The Supreme Court earlier this month upheld the rights of bigots to protest in front of U.S. soldiers’ funerals.
At first glance, this sounds like in reality an absolutely horrible decision, but it merely reinforces the vital American principle of free speech.
It also reminds us that if we want to uphold the positive aspects of the First Amendment, we cannot stifle the negative.
An appellate court had ruled in favor of the father of a fallen Marine who sued Kansas pastor Fred Phelps of Westboro Baptist Church for leading a protest that “intentionally inflicted emotional distress” at his son’s funeral, but the Supreme Court ruled overwhelmingly in favor of Phelps in an 8-to-1 decision.
With this ruling, deluded parishioners of the church can continue to hold up signs reading “thank God for dead soldiers” and “God hates fags” near military funerals.
In other words, they can spew hateful rhetoric against a grieving nation and abuse their First Amendment rights by pushing disgusting messages onto society.
Rulings like this, however, are nothing new. A case in the ‘70s ended in victory for neo-Nazis who used their First Amendment rights to march through the streets of Chicago.
If we want to protect our right to speak for positive change we cannot stifle the misguided voices of those who use their constitutional right for negative change.
Silencing political hate groups and their divisively un-American rhetoric would be un-American in and of itself.
With this in mind, USC’s Policy on Free Expression and Dissent contains certain provisions that are disconcerting.
Because USC is a private, not public, institution, it is not necessarily required to adhere to the same First Amendment policy as is promoted by the Supreme Court.
USC’s policy holds that free speech in the form of “coercive disruption” is not acceptable.
This includes that no student may use, according to the SCampus, “fighting words” with which “(i) the speech, considered objectively, is abusive and insulting rather than a communication of ideas and (ii) it is actually used in an abusive manner in a situation that presents an actual danger.”
Regardless of how controversial or “abusive and insulting” these words might be, taking away our right to use them is a serious restriction of the First Amendment, even if USC is a private institution.
People who invoke their right to free speech are passionate about their cause, whether it be positive or negative, and as such some of their rhetoric might not be pleasant for everyone to hear and listen to.
We are students at an increasingly prestigious university with a mission that includes free inquiry and an exploration of ideas.
Thus, we cannot continue to be subject to restrictive university policies that take away the passion and complete freedom of expression that should come on a campus that promotes such a mission.

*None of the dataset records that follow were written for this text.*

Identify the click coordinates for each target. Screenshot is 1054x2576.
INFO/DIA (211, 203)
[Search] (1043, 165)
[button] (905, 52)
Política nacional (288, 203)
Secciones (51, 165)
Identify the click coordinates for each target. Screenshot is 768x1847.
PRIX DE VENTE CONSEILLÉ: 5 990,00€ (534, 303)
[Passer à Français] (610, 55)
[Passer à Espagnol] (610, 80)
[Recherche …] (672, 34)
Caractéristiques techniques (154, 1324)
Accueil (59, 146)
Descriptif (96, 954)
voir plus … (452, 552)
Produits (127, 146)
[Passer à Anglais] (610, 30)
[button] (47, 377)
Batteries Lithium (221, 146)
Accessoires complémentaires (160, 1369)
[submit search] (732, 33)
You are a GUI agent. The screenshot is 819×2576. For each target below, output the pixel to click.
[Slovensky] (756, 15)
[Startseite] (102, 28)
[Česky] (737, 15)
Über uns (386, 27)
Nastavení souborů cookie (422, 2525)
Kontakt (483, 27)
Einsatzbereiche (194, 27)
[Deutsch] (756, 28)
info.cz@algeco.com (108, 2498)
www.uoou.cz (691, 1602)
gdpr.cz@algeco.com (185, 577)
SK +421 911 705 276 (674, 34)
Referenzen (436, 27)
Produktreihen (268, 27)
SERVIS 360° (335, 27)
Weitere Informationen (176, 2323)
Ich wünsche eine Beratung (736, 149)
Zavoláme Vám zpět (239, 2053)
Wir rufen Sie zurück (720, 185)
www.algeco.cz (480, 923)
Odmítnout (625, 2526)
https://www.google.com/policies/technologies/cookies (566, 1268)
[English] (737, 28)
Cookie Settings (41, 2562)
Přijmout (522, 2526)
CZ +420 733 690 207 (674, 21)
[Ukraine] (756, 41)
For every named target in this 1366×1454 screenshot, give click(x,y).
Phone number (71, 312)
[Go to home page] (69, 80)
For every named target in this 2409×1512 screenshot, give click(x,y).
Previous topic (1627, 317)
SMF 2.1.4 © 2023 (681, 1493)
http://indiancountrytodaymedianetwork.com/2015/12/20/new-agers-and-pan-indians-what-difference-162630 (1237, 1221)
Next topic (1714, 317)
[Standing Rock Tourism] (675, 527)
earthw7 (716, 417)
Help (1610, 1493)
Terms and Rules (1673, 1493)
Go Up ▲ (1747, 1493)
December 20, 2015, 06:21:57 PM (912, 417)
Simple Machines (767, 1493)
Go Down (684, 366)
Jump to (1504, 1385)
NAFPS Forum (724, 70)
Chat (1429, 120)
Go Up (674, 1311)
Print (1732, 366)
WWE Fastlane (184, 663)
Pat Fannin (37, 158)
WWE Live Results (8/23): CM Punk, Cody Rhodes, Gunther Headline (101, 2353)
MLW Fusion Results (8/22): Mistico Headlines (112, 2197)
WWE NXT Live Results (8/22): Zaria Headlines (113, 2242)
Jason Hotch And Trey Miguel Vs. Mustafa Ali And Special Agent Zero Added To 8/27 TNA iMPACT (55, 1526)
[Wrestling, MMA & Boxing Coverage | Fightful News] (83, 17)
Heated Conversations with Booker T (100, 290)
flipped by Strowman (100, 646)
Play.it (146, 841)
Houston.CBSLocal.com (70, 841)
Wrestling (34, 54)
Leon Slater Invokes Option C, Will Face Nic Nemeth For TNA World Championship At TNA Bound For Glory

When this passion and freedom of expression does not violate the stipulation of “reasonable time, place, and manner,” which ensures that nobody is in danger and that normal everyday proceedings are not disrupted by demonstrations, all ideas should be allowed.
Of course, as people who are tolerant of other beliefs and seek to make a positive impact on the world, we should continue to make a point of exercising our First Amendment rights in ways that spark thoughtful, peaceful discussion without resorting to the bigotry and inflammatory tactics employed by groups such as Westboro Baptist Church.
Still, the Supreme Court’s consistent protection of tactics like these emphasizes the need to allow them in order to keep our own right to peaceful protest and a respectful public expression of opinion.
Although USC is a private institution, it is a place that reflects the very best of America and the world.
We should tolerate messages that we do not necessarily agree with or support. Though these messages might disgust us and be inflammatory, we are still obligated to allow them because of the First Amendment.
The point here is to push the envelope of ideas and allow free expression of what we can be exposed to as much as possible and form our own opinions.
Continuing to allow anything less would be a disservice to our great school and its intellectually curious students, an idea of which Snyder v. Phelps reminds us.
Sarah Cueva is a freshman majoring in political science.